Why? Because we’re trying to thicken the web of knowledge and friendship, reduce loneliness and help people use these Open State events as real networking opportunities. This two minute thing will give people more permission to have better wider connections during the longer breaks.
“Third thing – we’re going to keep all the speakers to their promised time. We’re also going to empower our MCs to keep the speakers, no matter how prestigious, strictly to their allotted time. We know that this can be tricky, if it’s a young female or star-struck bureaucrat and a high status old male. Rather than add pressure on them, and see them fail a lot, we are going to ‘crowd source it, as the young people say. It’s called the ‘clap clinic’.
The MC will introduce the speaker and then say something like
‘I’ll give the speaker a one minute warning. Then, when their time is up, I will start applauding and I’d like you to all join in. Let’s practice now, giving the speaker the clap they so richly deserve.’

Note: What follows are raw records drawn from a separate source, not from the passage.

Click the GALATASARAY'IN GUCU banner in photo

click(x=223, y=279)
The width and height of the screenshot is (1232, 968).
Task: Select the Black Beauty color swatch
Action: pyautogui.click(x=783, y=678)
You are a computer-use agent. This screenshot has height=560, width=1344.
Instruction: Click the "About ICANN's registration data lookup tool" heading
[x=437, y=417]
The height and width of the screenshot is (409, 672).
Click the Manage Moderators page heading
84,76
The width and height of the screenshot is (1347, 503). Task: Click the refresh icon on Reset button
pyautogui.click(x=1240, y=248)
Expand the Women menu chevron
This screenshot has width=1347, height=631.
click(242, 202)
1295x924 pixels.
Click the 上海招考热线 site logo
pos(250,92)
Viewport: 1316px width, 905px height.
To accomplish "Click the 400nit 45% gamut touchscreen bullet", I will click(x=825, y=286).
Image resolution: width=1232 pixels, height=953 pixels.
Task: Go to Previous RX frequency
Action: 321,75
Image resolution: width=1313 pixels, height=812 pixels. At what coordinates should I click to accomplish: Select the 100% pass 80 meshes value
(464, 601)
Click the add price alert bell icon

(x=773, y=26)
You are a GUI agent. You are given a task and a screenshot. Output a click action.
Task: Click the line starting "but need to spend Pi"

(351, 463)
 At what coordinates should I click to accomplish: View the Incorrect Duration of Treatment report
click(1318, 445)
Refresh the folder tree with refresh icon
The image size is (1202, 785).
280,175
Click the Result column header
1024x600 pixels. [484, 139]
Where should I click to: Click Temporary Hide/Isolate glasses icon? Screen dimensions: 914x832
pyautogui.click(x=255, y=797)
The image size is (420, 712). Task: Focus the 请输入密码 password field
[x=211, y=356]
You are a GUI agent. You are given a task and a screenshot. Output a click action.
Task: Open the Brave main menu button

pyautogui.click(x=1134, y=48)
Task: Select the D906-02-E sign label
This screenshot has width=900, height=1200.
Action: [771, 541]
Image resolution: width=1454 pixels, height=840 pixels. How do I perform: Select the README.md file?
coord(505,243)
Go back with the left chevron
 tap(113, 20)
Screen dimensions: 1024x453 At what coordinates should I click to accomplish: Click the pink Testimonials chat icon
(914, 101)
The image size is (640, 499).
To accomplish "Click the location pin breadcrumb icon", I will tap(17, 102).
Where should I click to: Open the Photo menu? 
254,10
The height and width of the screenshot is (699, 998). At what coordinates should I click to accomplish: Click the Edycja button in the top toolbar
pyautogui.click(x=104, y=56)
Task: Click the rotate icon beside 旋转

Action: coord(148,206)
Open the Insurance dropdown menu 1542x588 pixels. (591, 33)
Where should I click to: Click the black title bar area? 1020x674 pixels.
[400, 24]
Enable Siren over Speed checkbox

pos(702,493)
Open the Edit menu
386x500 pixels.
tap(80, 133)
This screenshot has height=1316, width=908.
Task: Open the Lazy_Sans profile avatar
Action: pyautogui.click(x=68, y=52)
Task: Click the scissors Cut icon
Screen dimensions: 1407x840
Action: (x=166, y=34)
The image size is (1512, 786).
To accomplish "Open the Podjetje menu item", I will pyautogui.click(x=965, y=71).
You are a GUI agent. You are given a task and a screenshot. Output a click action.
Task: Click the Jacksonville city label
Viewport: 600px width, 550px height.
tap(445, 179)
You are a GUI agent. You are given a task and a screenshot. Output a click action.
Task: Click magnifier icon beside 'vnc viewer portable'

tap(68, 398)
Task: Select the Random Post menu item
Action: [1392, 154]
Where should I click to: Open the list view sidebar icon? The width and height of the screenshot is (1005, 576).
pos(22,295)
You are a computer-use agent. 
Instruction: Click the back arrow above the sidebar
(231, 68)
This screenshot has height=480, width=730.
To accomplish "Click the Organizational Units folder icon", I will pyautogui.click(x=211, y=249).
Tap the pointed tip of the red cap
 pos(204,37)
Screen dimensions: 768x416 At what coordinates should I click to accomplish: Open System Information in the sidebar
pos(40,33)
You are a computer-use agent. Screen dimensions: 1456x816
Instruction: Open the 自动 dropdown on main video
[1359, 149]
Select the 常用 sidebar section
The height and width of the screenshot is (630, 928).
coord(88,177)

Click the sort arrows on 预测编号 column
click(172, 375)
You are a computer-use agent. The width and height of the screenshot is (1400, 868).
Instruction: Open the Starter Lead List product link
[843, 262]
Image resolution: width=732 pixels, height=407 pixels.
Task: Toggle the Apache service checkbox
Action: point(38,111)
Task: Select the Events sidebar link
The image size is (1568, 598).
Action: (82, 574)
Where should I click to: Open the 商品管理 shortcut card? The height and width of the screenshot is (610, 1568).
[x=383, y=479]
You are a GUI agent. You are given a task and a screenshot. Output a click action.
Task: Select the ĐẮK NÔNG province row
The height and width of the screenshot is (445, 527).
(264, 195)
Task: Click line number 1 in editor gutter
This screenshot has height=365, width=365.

This will mean there is proper time in every session for an actual Q and A.
“Fourthly and finally, we are going to do something about the Q and As, which tend to be dominated by old white men with a lot to say, with others pushed to the margins. Here is what we are going to do. As at the outset, we’re going to have a further two minutes for people to talk to each other.
We’ve trained our facilitators to say something like.
Let’s all turn to someone nearby you – ideally someone you don’t know. Introduce yourself and exchange impressions of the speech. If you have a question you are wondering whether to ask, find out if the other person thinks it’s a good ‘un. With their help, refine it, hone it and – please – for everyone’s sake, make it shorter. Women especially, your questions are just as good and welcome as men’s. You have two minutes…_
“The MC will then be able to draw from a wider range of ages, genders, skin tones than is currently the case.
“Look, people are banging on about the “entrepreneurial state.” They’ve been banging on about the enabling state – though to be honest that was Mark Latham’s schtick, and we all know how that turned out.
“South Australia is already leading on battery storage and energy production. And now the CST thing. Well, today is that South Australia starts leading on how to hold gatherings that get beyond the usual stultifying egofests to create genuine connections.
“So, let’s start now. Instead of you guys sticking up your hands and me asking the safest and most sycophantic person I can see, let’s have you talk among yourselves for a minute, to hone the most awkward questions you can.”
A minute passes. Jay looks around the room. He points to an oldish white male. Chris Kenny (for it is he) “Premier, one question…”
[The second “Open State” festival of innovation, collaboration, ideas and enterprise will be held in Adelaide from 28 September – 8 October.]